But other cases are expected to follow. Less than a week after the Naufahu sentencing, the Screen Women’s Action Group (Swag) was launched with the aim of changing an industry culture that enables sexual harassment and discrimination.
A Swag co-founder and spokeswoman, producer Emma Slade, says women in the industry are potentially more vulnerable to harassment because they’re often short-term nomadic contractors, frequently working away from home in a hierarchical business. “People don’t know what to do, who to talk to or what to say. They are terrified of losing their jobs. People say you should speak out, but that’s a really hard thing to do, and the younger you are and the more down the chain you are, the harder it is.

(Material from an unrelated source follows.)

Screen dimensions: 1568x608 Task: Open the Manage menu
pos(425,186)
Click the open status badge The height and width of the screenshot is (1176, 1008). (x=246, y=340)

“Do we have a New Zealand Harvey Weinstein? I don’t know. We’d like to think we’d know if there was, but it’s really hard to say because so very few cases are reported, because of how women feel. The biggest fear is being blacklisted, so that prevents people from coming forward. They are terrified; they don’t want to put their head above the parapet.”
Two meetings in March of hundreds of women in the industry came up with a number of recommendations that Swag will send to industry bodies. They include trained “sexual harassment reps” on each project to whom workers can take complaints, an industry-wide code of conduct and education enabling people to better identify harassment. “The nasty end is easy to identify, but what about the other, death-by-a-thousand-cuts kind of stuff?”
Slade says women who experience or see harassment happening tend to “just put up with it and try to find ways of managing it and dealing with it. They say, ‘It’s just the way it is.’ What came up a lot is [harassers] saying, ‘Don’t take it so seriously; I was just having a laugh.’
“As New Zealanders, we do tend to joke and laugh. We work in a stressful, intense environment, so you need humour to liven it up. But when people get a bit handsy or make comments that are inappropriate, women don’t want to say anything in case they look like a spoilsport.”
Slade says she’s seen harassment happen, but until now, didn’t know what to do about it. “I thought what I saw were isolated incidents, but the more I’ve got involved with the group, the more I realise it wasn’t isolated. It’s happened before and more than once. And the horror of realising that … that’s disturbing. Now if I saw something I would totally call it out.”
Slade says she’s heard of allegations in the New Zealand screen industry that “are too sensitive to discuss and in the process of being dealt with. Actors have to be vulnerable to produce the best performances, and anyone who is junior is vulnerable. Perpetrators can spot someone vulnerable a mile off.”
At one Swag meeting, a woman asked if she should “name and shame” a perpetrator. Slade says a rape prevention adviser replied that she should think about her own safety before making that decision. “Are there going to be repercussions? Are you going to be trawled through the media and be given a really hard time? You can get so angry you just want to let it out, but before that, you need a community around to support you.”
She says the #MeToo movement has made everyone think twice about their behaviour. “That’s not necessarily a bad thing. If you’ve been doing something inappropriate, you have to suffer the consequences. It makes everybody think twice about what they’re doing and that’s terrific.”
In March, 450 women in the industry responded to a Swag survey on harassment. One in three said they had experienced it, and two in three said they had either experienced or witnessed it. Slade says the results are disturbing compared with rape prevention education statistics suggesting one in five women has experienced harassment.
She suspects there are men in the New Zealand screen industry who have a Weinstein-like reputation. “I do think they’ll be afraid, because they would have seen this rolling out overseas. A lot of people have lost their jobs because of this behaviour, and it’s happening in New Zealand and in other industries. It’s like a tidal wave. Watch out: it’s coming.”